For their part, some patients seem to be adopting more realistic attitudes toward drug development and marketing. Recognizing that some degree of risk is inherent in pharmacologic therapy, they meaningfully discuss treatment decisions with physicians. A team of researchers from Dartmouth Medical School has even proposed to the FDA a new drug labeling system, modeled on the "Nutrition Facts" panel on food. Just as the food label lists a product's fat, calories, fiber, and nutrient content in a standard format, the drug label would provide comparative risk and benefit data that, according to results of a small trial, helps would-be patients make better drug choices.

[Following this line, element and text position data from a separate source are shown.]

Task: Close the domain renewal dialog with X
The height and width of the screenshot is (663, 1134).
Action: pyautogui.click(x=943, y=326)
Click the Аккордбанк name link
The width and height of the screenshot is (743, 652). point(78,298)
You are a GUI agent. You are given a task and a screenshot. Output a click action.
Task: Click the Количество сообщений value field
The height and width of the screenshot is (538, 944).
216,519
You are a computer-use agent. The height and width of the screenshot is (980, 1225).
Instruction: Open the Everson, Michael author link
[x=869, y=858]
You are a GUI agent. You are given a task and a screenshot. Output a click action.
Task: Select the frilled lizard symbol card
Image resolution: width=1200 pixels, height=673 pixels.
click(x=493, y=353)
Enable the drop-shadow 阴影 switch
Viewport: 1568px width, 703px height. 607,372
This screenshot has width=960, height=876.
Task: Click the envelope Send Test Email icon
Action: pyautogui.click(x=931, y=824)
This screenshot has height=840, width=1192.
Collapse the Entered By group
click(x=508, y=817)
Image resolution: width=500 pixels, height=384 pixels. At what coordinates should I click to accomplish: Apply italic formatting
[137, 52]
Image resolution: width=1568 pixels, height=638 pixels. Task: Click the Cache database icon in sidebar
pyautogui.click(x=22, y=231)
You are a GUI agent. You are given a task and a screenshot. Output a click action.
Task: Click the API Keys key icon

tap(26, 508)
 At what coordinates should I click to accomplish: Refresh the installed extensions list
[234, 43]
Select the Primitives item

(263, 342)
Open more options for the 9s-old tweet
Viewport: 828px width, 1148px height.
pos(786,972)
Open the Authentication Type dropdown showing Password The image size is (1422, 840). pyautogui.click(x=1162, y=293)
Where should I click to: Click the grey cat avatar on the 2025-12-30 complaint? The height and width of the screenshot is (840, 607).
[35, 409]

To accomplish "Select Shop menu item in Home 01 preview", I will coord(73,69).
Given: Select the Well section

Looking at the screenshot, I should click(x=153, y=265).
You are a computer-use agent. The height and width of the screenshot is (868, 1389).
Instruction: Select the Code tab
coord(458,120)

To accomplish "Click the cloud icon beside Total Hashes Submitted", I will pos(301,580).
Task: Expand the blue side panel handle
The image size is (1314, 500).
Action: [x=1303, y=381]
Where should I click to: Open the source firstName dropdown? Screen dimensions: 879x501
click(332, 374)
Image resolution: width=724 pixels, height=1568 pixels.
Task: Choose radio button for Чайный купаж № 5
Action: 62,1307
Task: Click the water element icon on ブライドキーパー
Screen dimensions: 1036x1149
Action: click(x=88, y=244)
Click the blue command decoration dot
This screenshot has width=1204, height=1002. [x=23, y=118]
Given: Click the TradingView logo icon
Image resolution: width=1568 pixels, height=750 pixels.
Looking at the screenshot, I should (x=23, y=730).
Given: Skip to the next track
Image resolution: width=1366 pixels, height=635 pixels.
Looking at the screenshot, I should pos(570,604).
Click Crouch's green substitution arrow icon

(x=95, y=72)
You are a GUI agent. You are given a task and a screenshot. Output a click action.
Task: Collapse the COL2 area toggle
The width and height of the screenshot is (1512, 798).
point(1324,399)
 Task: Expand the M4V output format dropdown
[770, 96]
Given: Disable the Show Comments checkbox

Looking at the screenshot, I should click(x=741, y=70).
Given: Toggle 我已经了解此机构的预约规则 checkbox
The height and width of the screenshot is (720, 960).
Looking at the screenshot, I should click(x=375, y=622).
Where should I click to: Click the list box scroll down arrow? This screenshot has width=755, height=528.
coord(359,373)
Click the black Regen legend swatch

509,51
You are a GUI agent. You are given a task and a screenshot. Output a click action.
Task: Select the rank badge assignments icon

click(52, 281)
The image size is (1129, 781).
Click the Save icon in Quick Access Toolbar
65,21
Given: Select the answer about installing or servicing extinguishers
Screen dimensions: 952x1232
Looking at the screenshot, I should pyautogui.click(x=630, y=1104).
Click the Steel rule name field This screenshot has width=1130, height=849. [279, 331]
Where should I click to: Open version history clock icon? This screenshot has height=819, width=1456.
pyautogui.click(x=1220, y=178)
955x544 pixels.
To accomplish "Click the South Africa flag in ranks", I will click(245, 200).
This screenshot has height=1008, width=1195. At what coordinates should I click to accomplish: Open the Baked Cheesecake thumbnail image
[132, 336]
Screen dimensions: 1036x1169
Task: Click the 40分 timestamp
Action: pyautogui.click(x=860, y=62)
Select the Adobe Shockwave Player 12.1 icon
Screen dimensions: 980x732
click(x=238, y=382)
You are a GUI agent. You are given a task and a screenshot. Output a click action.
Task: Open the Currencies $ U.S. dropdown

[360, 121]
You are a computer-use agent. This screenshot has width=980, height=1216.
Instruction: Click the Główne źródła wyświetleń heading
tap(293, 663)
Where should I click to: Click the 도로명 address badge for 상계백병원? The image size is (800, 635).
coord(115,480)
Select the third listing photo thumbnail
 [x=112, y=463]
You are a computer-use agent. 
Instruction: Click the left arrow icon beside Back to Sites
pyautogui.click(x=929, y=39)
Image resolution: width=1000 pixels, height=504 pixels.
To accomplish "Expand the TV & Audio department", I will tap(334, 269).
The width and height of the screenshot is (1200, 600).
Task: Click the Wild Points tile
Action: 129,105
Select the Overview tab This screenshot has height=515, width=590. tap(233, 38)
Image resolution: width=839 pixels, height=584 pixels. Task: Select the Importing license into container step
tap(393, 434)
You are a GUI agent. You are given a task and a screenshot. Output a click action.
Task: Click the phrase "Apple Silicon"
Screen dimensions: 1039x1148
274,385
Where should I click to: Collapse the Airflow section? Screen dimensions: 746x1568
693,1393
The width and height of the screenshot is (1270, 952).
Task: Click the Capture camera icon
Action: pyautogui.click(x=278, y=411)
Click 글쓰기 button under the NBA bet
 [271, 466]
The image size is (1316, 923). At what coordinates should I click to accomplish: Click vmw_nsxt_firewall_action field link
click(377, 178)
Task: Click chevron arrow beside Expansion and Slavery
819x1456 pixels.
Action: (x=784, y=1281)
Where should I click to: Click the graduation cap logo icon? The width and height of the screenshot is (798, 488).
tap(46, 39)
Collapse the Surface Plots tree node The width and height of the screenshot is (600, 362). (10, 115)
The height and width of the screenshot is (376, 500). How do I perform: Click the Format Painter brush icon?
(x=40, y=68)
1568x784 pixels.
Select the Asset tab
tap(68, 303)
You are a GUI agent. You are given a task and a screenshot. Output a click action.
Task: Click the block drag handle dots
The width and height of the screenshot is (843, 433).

Sadly, many patients may not read about drug facts or know how to interpret them. Consider that in the 15 years since the Nutrition Panel was mandated, obesity rates have risen dramatically. In 1995, no state in the US reported that 20 percent or more of its citizens had a BMI of 30 or greater. Ten years later the bulk of states reported 20 to 29 percent of individuals at or over a BMI of 30. Three states were in the "30 percent or greater" zone.
Improvements to the initial drug review process and better patient education efforts are necessary and welcome. Physicians and regulators must work together to teach patients how to analyze and assess safety facts. Most sorely needed, though, is a standard process for meaningfully synthesizing and acting on safety data that FDA collects for already-approved drugs. Any dermatologist who has allayed a parent's fears of lymphoma associated with a TCI can attest that agency responses are hardly uniform and frequently difficult to understand. Consistency and transparency would go a long way toward restoring credibility.